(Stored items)
———

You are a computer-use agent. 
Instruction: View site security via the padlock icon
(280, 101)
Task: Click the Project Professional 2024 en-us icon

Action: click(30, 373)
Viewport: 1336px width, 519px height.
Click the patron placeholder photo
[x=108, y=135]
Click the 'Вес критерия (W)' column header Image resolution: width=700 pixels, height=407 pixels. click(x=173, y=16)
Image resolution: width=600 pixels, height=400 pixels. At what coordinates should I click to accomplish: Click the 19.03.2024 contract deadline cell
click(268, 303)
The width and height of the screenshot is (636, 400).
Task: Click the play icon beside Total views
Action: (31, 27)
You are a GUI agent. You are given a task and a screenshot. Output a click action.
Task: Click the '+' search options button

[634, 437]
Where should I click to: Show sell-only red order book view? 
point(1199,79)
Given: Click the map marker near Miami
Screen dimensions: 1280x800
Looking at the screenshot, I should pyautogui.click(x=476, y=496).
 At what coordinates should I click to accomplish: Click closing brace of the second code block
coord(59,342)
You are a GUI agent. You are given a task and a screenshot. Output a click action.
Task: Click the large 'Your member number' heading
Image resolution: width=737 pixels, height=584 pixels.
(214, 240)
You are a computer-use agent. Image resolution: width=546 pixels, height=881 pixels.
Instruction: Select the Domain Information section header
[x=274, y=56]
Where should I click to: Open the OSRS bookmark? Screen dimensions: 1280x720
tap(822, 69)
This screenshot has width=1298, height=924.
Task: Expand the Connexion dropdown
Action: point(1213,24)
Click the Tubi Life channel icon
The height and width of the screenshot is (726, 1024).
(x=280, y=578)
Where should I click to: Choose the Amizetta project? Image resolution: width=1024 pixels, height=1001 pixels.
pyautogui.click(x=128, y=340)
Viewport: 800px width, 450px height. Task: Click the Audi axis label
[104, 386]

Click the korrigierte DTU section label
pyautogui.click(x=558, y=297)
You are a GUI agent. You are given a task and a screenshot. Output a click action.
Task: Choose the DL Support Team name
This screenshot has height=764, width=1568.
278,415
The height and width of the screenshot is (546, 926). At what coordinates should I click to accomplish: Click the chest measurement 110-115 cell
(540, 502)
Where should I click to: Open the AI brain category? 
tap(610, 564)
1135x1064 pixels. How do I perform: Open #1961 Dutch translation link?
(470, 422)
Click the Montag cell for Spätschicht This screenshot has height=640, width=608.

———

__Description of the task__
From the data above, give every line again exactly as it appears.

__Solution to this task__
You are a computer-use agent. 
Instruction: View site security via the padlock icon
(280, 101)
Task: Click the Project Professional 2024 en-us icon

Action: click(30, 373)
Viewport: 1336px width, 519px height.
Click the patron placeholder photo
[x=108, y=135]
Click the 'Вес критерия (W)' column header Image resolution: width=700 pixels, height=407 pixels. click(x=173, y=16)
Image resolution: width=600 pixels, height=400 pixels. At what coordinates should I click to accomplish: Click the 19.03.2024 contract deadline cell
click(268, 303)
The width and height of the screenshot is (636, 400).
Task: Click the play icon beside Total views
Action: (31, 27)
You are a GUI agent. You are given a task and a screenshot. Output a click action.
Task: Click the '+' search options button

[634, 437]
Where should I click to: Show sell-only red order book view? 
point(1199,79)
Given: Click the map marker near Miami
Screen dimensions: 1280x800
Looking at the screenshot, I should pyautogui.click(x=476, y=496).
 At what coordinates should I click to accomplish: Click closing brace of the second code block
coord(59,342)
You are a GUI agent. You are given a task and a screenshot. Output a click action.
Task: Click the large 'Your member number' heading
Image resolution: width=737 pixels, height=584 pixels.
(214, 240)
You are a computer-use agent. Image resolution: width=546 pixels, height=881 pixels.
Instruction: Select the Domain Information section header
[x=274, y=56]
Where should I click to: Open the OSRS bookmark? Screen dimensions: 1280x720
tap(822, 69)
This screenshot has width=1298, height=924.
Task: Expand the Connexion dropdown
Action: point(1213,24)
Click the Tubi Life channel icon
The height and width of the screenshot is (726, 1024).
(x=280, y=578)
Where should I click to: Choose the Amizetta project? Image resolution: width=1024 pixels, height=1001 pixels.
pyautogui.click(x=128, y=340)
Viewport: 800px width, 450px height. Task: Click the Audi axis label
[104, 386]

Click the korrigierte DTU section label
pyautogui.click(x=558, y=297)
You are a GUI agent. You are given a task and a screenshot. Output a click action.
Task: Choose the DL Support Team name
This screenshot has height=764, width=1568.
278,415
The height and width of the screenshot is (546, 926). At what coordinates should I click to accomplish: Click the chest measurement 110-115 cell
(540, 502)
Where should I click to: Open the AI brain category? 
tap(610, 564)
1135x1064 pixels. How do I perform: Open #1961 Dutch translation link?
(470, 422)
Click the Montag cell for Spätschicht This screenshot has height=640, width=608.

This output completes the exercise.